**ENUNCIADO 1**
En el fragmento sobre la memoria y el relato de la propia vida, ¿qué técnicas se mencionan para equivocarse lo menos posible al narrar la autobiografía o la historia familiar?
**ENUNCIADO 2**
Prolongue el fragmento sobre la memoria y el relato de la propia vida a partir de la última oración que se muestra.

La vida no es una suma de minutos enlazados de manera cronológica e incesante hasta llegar al final, y no lo es porque los distintos instantes que la conforman no tienen el mismo valor, ni peso, en la sumatoria de los recuerdos que sintetizan el “yo soy”. Así, hay momentos que se guardan y se reviven una y otra vez en la memoria, y otros que pasan sin trascender de manera significativa en nuestra conciencia. Por eso podemos recordar “como si fuera ayer” un día en particular, incluso con lujo de detalles, sin tener ni remota idea de qué pasó horas antes o después.
Claro que la memoria a veces nos juega bromas, mezcla acontecimientos, se equivoca en fecha, esconde hechos demasiados dolorosos y adorna otros; confunde sueños con realidades, haciendo difícil transmitir de manera literal nuestras propias historias, por más que nos esforcemos por ser honestas (os) y apegarnos a lo que fue real. Y pese a las técnicas que podamos aprender a utilizar para equivocarnos lo menos posible a la hora de narrar nuestra autobiografía o historia familiar, como son; las líneas del tiempo, las consultas a familiares y amistades que participaron en los mismos hechos, los documentos de apoyo como fotografías, anuarios escolares o diarios personales y demás, finalmente, como todo lo humano nuestra vida personal siempre será contada de manera subjetiva.
Pero lo anterior no significa que esta práctica, la de contar nuestra propia vida o la familiar, sea inútil o esté basada en mentiras, ya que lo vivido se conforma de hechos concretos, pero también de las impresiones subjetivas que estos nos dejaron. Y serán estas impresiones, sobre todo las que se generaron a partir de eventos ocurridos en nuestra infancia, relacionados con personas cercanas o significativas en nuestras vidas, cargadas de intensos sentimientos y emociones, las que tendrán mayor peso en nuestra concepción del mundo y en el sistema de valores y normas que guiarán, en ocasiones de manera inconsciente, nuestras prácticas y vínculos con el mundo exterior.
Nuestra vida pasada es lo único que nos puede explicar quiénes somos, nuestras alegrías y tristezas, los pesos negativos que de manera inútil cargamos y debemos al fin soltar, así como también los recuerdos felices que atesoramos y en ocasiones nos dan fortaleza para enfrentar los momentos difíciles. Narrarla es una manera de dar las gracias a las personas que nos formaron o nos acompañaron en alguna parte del trayecto, incluso de felicitarnos por los logros pasados o por el simple hecho de permanecer vivos a pesar de los problemas enfrentados.

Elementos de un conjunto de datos
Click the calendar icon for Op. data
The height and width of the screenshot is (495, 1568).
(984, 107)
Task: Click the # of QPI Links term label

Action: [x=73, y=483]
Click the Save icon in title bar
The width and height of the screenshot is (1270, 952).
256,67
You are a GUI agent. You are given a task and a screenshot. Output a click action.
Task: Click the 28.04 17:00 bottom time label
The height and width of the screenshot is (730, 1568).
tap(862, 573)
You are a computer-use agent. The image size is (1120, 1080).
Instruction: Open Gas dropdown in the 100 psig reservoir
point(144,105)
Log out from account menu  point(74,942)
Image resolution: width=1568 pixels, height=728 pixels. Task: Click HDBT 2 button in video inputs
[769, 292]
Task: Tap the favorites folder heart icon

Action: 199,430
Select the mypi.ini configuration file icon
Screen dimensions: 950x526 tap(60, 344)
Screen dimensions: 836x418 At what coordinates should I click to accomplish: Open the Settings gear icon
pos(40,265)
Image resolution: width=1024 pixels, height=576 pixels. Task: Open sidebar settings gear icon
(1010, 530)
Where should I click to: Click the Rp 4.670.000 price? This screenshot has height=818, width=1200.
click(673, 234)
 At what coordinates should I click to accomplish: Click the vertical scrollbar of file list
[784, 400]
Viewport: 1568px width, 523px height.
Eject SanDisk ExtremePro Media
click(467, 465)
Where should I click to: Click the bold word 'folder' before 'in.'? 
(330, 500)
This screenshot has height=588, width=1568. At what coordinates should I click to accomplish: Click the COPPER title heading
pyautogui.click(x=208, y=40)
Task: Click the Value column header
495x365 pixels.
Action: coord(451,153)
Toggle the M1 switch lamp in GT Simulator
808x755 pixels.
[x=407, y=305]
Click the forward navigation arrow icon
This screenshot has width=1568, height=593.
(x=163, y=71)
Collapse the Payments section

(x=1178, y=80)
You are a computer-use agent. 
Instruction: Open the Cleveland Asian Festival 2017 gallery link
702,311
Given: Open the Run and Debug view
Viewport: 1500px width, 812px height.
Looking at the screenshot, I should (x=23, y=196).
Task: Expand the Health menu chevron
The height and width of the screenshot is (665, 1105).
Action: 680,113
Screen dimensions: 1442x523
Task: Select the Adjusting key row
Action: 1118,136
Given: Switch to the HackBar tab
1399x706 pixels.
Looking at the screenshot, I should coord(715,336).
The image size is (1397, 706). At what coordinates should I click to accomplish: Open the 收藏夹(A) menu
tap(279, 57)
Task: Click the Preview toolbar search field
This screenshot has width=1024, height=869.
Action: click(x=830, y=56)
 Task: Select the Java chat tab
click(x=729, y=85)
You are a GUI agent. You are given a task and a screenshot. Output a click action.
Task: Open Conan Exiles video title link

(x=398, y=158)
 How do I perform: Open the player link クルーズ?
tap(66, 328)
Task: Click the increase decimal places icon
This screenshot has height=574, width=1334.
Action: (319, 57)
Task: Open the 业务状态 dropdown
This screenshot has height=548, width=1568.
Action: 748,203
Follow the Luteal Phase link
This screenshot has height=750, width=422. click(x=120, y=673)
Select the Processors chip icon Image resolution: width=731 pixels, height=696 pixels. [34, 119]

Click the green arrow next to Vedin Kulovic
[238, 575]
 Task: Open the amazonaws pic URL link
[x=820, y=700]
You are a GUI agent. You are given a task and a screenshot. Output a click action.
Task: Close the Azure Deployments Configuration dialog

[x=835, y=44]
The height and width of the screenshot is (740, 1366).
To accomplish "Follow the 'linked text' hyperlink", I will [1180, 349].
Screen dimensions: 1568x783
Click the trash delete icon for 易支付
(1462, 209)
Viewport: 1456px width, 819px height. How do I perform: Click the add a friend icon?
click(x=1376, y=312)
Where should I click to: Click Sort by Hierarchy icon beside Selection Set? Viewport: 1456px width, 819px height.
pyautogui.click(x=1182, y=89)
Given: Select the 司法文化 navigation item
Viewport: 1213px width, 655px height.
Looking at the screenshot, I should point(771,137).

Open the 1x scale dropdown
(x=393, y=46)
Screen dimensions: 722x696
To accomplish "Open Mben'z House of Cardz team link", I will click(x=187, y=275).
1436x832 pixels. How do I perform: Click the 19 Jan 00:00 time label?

**RESULTADO 1**
Las líneas del tiempo, las consultas a familiares y amistades que participaron en los mismos hechos, y los documentos de apoyo como fotografías, anuarios escolares o diarios personales.

**RESULTADO 2**
Transmitir nuestras historias a nuestros hijos, hijas, amistades, parientes y a quien guste leernos, no solo es una forma agradable de reivindicar nuestras vidas personales y familiares, sino de entender la historia desde una manera diferente, desde lo personal y cotidiano. Resulta alentador poder escribir nuestra propia historia no solo como una narrativa de hechos y circunstancias, sino también considerando las emociones y sentimientos que los acompañaron. Reconocer eso que nos caracteriza como humanos (as) y que las ciencias sociales convencionales y las metodologías tradicionales generalmente ignoran o esconden en pro de la mal llamada “objetividad”.
Aunque también puede resultar aterrador intentar vernos en el espejo sin maquillajes ni disfraz que cubra imperfecciones y exhibirnos así al mundo. Hablar de esas verdades que nos enseñaron a callar o por lo menos disimular puede despertar auténticas tormentas o ser incómodas para familiares y amigos. Pero por lo general son precisamente esas partes de nuestras vidas, las más ocultas y negadas, las que urge descubrir y develar, porque son las que mejor explican lo que somos, lo que hemos logrado y lo que nos falta por alcanzar.
Y como diría Ricardo Clark, presidente de la Asociación Mexicana de Biografías y Autobiografías, “si no somos un país de lectores seamos uno de escritores”. No nos dejemos intimidar por los expertos en literatura, ni por quienes exigen una gran capacidad técnica propia de eruditos privilegiados antes de escribir la primera palabra o anécdota. Para escribir sobre nuestra propia vida no se requiere más que recordarla, sentirla y querer contarla, lo demás se aprende luego, con mucha voluntad y dedicación, a golpe de teclados, textos compartidos, correcciones, suspiros, risas y alguna que otra lágrima. Les podemos asegurar que no hay mejor aventura, con grandes emociones incluidas, ya sea en soledad, en compañía de la familia o con las amistades, en un parque o en un salón, que recordar y poder contar nuestra propia vida.
Aunque reconocemos que es un poco atemorizante enfrentarnos a un público y exponer historias, particulares, íntimas y poco contadas o difundidas. La familia Rosado ha sido desde la infancia amante del conocimiento. Con padres que nos enseñaron a conocer “historias” y sobre todo disfrutarlas, sin los cuales no hubiera podido surgir este trabajo conjunto de cuatro hermanos que, con distintos estilos y formas de narrar sus recuerdos, los une las experiencias infantiles y juveniles y sobre todo sus antepasados. Es por lo tanto un placer presentarles nuestras anécdotas familiares en cuatro tonos de Rosado y una sola tinta.
(Texto de la introducción del libro cuyo título encabeza estas líneas, que fue presentado el viernes 5 de abril en el Gran Museo del Mundo Maya)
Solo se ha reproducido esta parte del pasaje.